> 任务说明:
• A. 请根据下面这篇讲TensorFlow模型存为PB形式的文章，回答以下问题：
(i) 如果使用Tensorflow Serving server部署模型，必须选择哪种模型格式？
(ii) variables文件夹保存的是什么？
(iii) MetaGraphDef是什么的Protocol Buffer表示？
• B. 请续写下面这篇讲TensorFlow模型存为PB形式的文章，从最后一句之后接着写。

> 给定原文:
========
TensorFlow模型存储为PB形式【BILSTM+CRF 】

## TensorFlow模型存储为PB形式【BILSTM+CRF 】
为什么要采用SavedModel格式呢？其主要优点是SaveModel与语言无关，比如可以使用python语言训练模型，然后在Java中非常方便的加载模型。当然这也不是说checkpoints模型格式做不到，只是在跨语言时比较麻烦。另外如果使用Tensorflow Serving server来部署模型，必须选择SavedModel格式。

**SavedModel包含啥？**
一个比较完整的SavedModel模型包含以下内容：

> assets/
> assets.extra/
> variables/
>         - variables.data-*****-of-*****
>         - variables.index
> saved_model.pb

saved_model.pb是MetaGraphDef，它包含图形结构。
variables文件夹保存训练所习得的权重。
assets文件夹可以添加可能需要的外部文件，assets.extra是一个库可以添加其特定assets的地方。

MetaGraph是一个数据流图，加上其相关的变量、assets和签名。MetaGraphDef是MetaGraph的Protocol Buffer表示。

assets和assets.extra是可选的，比如本次保存的模型只包含以下的内容：

> variables/
>        variables.data-*****-of-*****
>        variables.index
> saved_model.pb

一、训练结果checkPoint转存为PB
1.读取checkPoint数据

graph2 = tf.Graph()
with graph2.as_default():
m = BiLSTM_CRF(args)
saver = tf.train.import_meta_graph("{}model-35640.meta".format('model_path'))
with tf.Session(graph=graph2) as session:
saver.restore(session, tf.train.latest_checkpoint('model_path')) #加载ckpt模型
export_model(session, m)

2.转存为PB形式
**参数定义**

a = session.graph.get_tensor_by_name("a:0")
b = session.graph.get_tensor_by_name("b:0")
c = session.graph.get_tensor_by_name("c:0")
d = session.graph.get_tensor_by_name("d:0")

x = session.graph.get_tensor_by_name('x:0')
y = session.graph.get_tensor_by_name('y:0')
**结构定义**

**signature对象**，这个对象包含了计算图中输入与输出张量的键值对信息，键即是张量名，值即是protobuff结构的张量。
========
> 记录信息:
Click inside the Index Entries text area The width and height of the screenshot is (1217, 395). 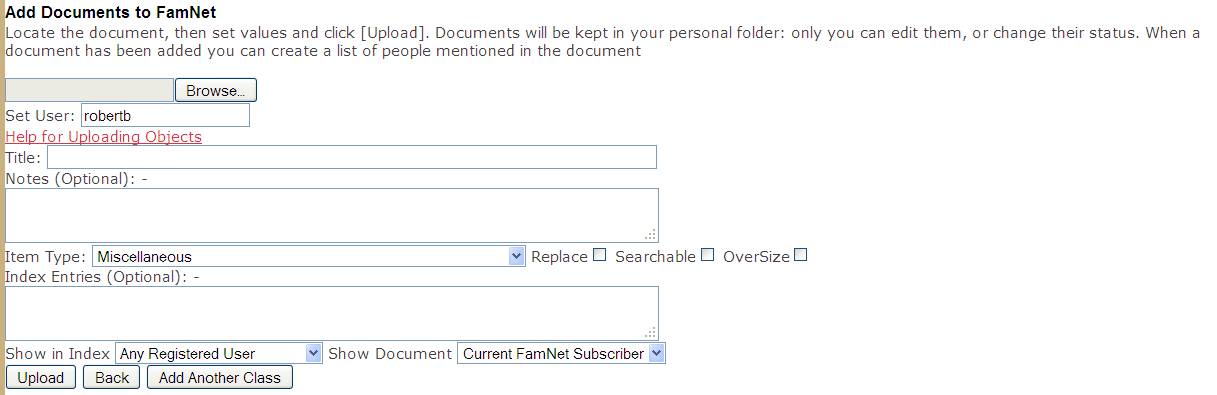click(332, 313)
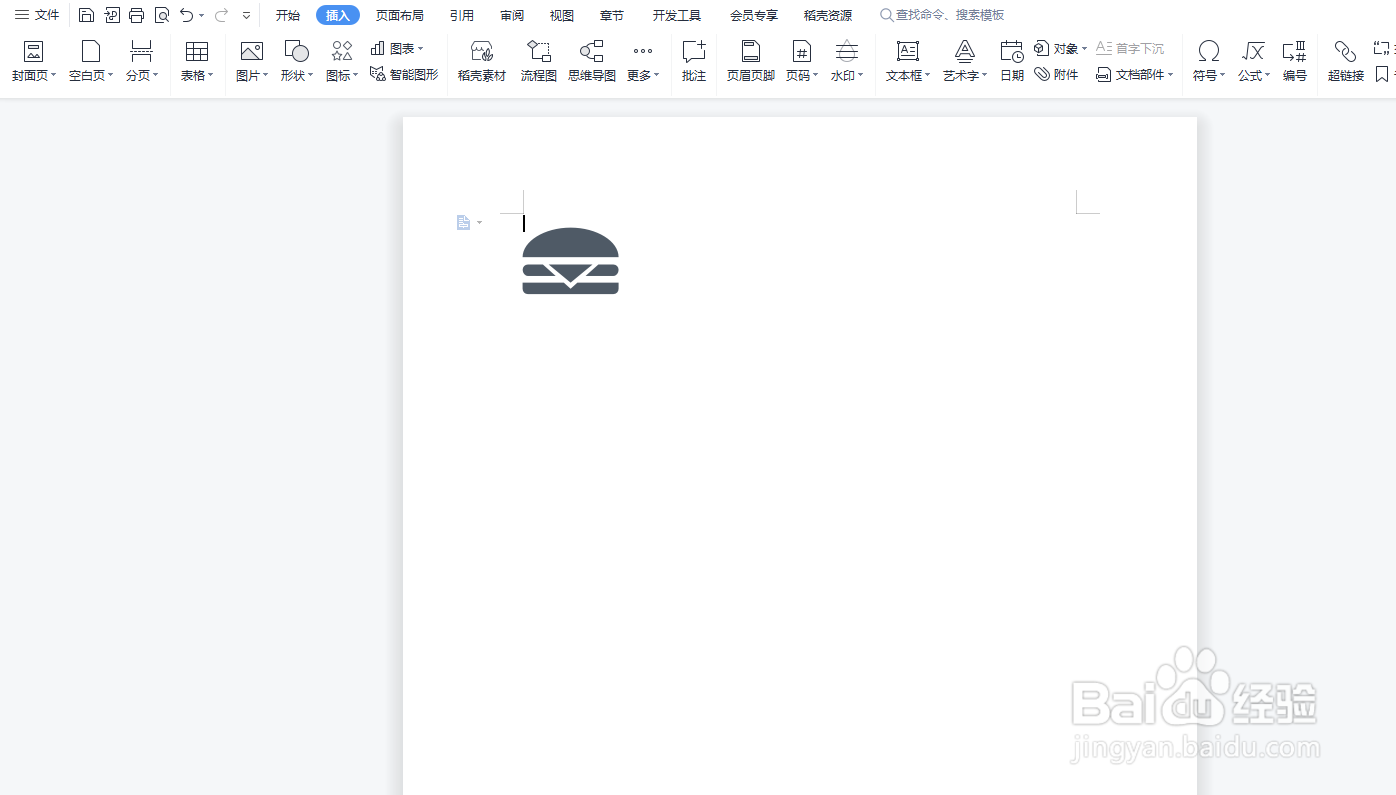Open the 页眉页脚 header and footer editor
The width and height of the screenshot is (1396, 795).
tap(749, 60)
========
> 回答如下:
• A.
(i) SavedModel格式
(ii) 训练所习得的权重
(iii) MetaGraph

• B.
prediction_signature = signature_def_utils.build_signature_def(
inputs={"a": utils.build_tensor_info(a), # 将张量转为protobuff结构的快捷方法，也就是说下面的输入abcd 以及输出 x y都是经过该函数处理之后的结果。
"b": utils.build_tensor_info(b), # Protobuf是一种平台无关、语言无关、可扩展且轻便高效的序列化数据结构的协议，可以用于网络通信和数据存储。
"c": utils.build_tensor_info(c),
"d": utils.build_tensor_info(d)},

outputs={
"x": utils.build_tensor_info(x),
"y": utils.build_tensor_info(y)},

method_name=signature_constants.PREDICT_METHOD_NAME)

export_path = 'result_path'
if os.path.exists(export_path):
os.system("rm -rf " + export_path)
print("Export the model to {}".format(export_path))

**图定义、存储**

try:
legacy_init_op = tf.group(
tf.tables_initializer(), name='legacy_init_op')
builder = saved_model_builder.SavedModelBuilder(export_path)

#可以自己定义tag，在签名的定义上更加灵活。
一个模型可以包含不同的MetaGraphDef，保存图形的CPU版本和GPU版本，或者你想区分训练和发布版本。这个时候tag就可以用来区分不同的MetaGraphDef，加载的时候能够根据tag来加载模型的不同计算图。

builder.add_meta_graph_and_variables(
session, [tag_constants.SERVING], # 系统会给一个默认的tag: “serve”，也可以用tag_constants.SERVING这个常量。
clear_devices=True,
signature_def_map={
'predict_images':
prediction_signature,
},
# legacy_init_op=legacy_init_op,
main_op=tf.tables_initializer(),
strip_default_attrs=True
)

builder.save()
print('Done exporting!')

except Exception as e:
print("Fail to export saved model, exception: {}".format(e))

2.加载PB Model

session = tf.Session(graph=tf.Graph())
model_file_path = 'data_path_save'
meta_graph = tf.saved_model.loader.load(session, [tf.saved_model.tag_constants.SERVING], model_file_path)
model_graph_signature = list(meta_graph.signature_def.items())[0][1] #存在多个图结构时
output_tensor_names = []
output_op_names = []
for output_item in model_graph_signature.outputs.items():
output_op_name = output_item[0]
output_op_names.append(output_op_name)
output_tensor_name = output_item[1].name
output_tensor_names.append(output_tensor_name)
print("load model finish!")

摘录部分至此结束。